The criterion mentioned in the poster reads:
Entry only for person with (sic) Physically Challenged, Dwarf, Blinds, Mentally Retards.
While the words they have chosen are offensive to be the least, it seems the Association barely has taken any cognizance of where they have gone wrong. Padmini Chennapragada, a trained Physiotherapist who has created and leads the AdaptedSportsIndia movement to encourage and educating Indians with disabilities to take up sports, twitted the photo with a quote:
@ParalympicIndia utter shame to see one of the events sanctioned by you using this disgraceful word ‘Mental Retards’ to refer to persons with intellectual disability. Can I know why in 2021 your leadership still fails to avoid such blunders? @DeepaAthlete care to comment?

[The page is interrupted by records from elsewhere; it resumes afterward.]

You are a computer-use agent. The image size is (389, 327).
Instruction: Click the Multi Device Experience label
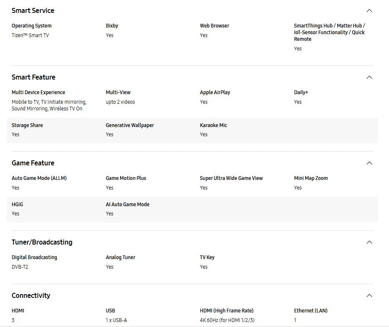(x=38, y=92)
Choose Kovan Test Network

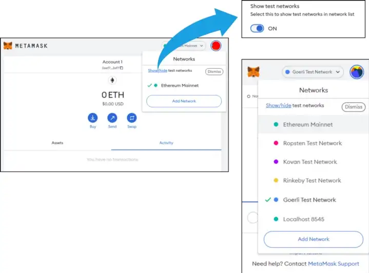coord(310,162)
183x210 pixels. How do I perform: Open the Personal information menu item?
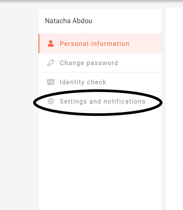94,44
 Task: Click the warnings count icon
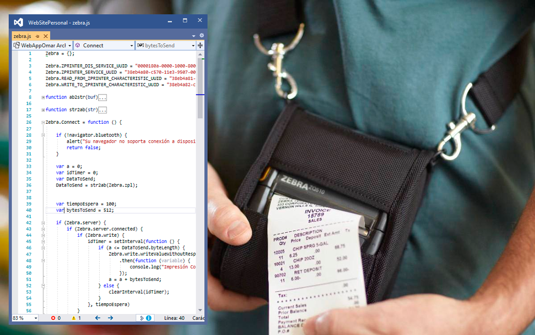pos(74,318)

@ParalympicIndia utter shame to see one of the events sanctioned by you using this disgraceful word ‘Mental Retards’ to refer to persons with intellectual disability. Can I know why in 2021 your leadership still fails to avoid such blunders? @DeepaAthlete care to comment? pic.twitter.com/yIMh7E1VXp
— Padmini Chennapragada (@Jussri) February 23, 2021
Manasi Joshi, India’s world champion para-badminton player responded saying, “Oh no, that’s not acceptable.”
The verb “retard” means to hinder or to make something slow. “Mental retardation” was introduced as a medical term for people with intellectual impairments, replacing terms that were considered to be more offensive.

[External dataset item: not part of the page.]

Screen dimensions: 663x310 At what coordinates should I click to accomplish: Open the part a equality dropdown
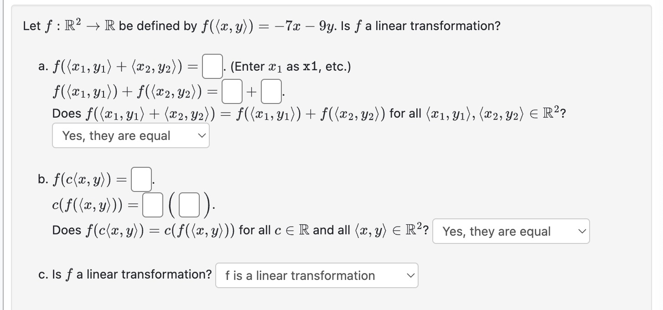click(x=130, y=135)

It was introduced as a neutral term by the American Association on Mental Retardation in 1961 and was adopted by the American Psychiatric Association (APA) in their Diagnostic and Statistical Manual for Mental Disorders (DSM).
Over time, the word “retard” came to be used as an insult, tossed around the playground as a synonym for “stupid” or “idiot.” It was not respectful of those with intellectual disabilities to have the word used in that way, even if the taunter wasn’t aiming the insult at that group.
New terminology was adopted for the DSM-5 in 2013 and in the 11th edition of the International Classification of Diseases (ICD-11) in 2015, replacing mental retardation with intellectual developmental disorders and intellectual disability.